● **WHAT NEEDS TO BE DONE**: From the listing below, set down exactly the lines between the one holding "Click the New Document toolbar icon" and the one holding "Click the refresh icon beside address bar", inclusive. No other line is wanted.

● **RECORDS FOR PROCESSING**:
=-=-=

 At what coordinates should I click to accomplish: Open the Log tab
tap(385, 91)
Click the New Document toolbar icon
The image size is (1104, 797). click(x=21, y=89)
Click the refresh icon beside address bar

=-=-=

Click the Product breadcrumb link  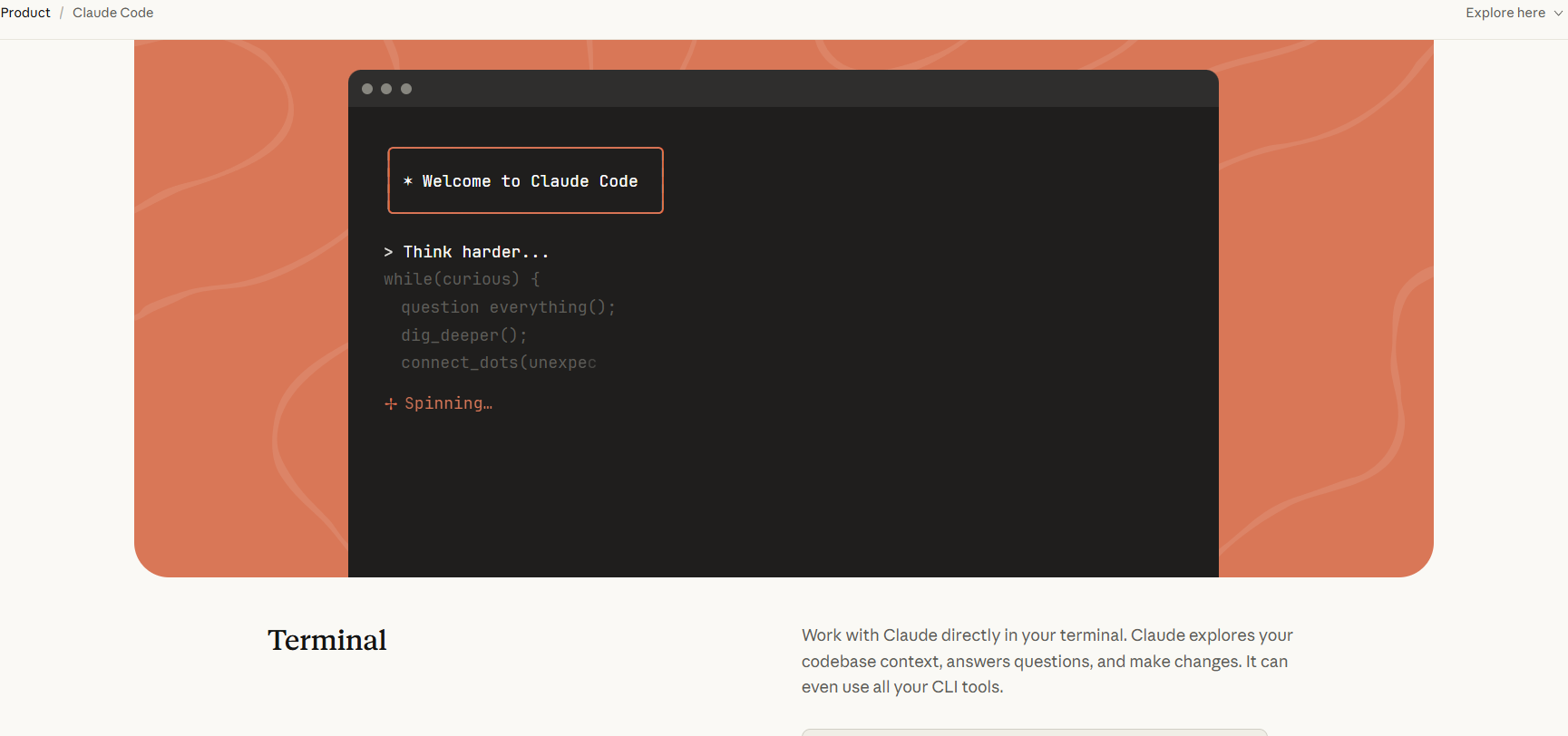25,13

=-=-=

● **RESPONSE FOR THIS EXERCISE**:
Click the New Document toolbar icon
The image size is (1104, 797). click(x=21, y=89)
Click the refresh icon beside address bar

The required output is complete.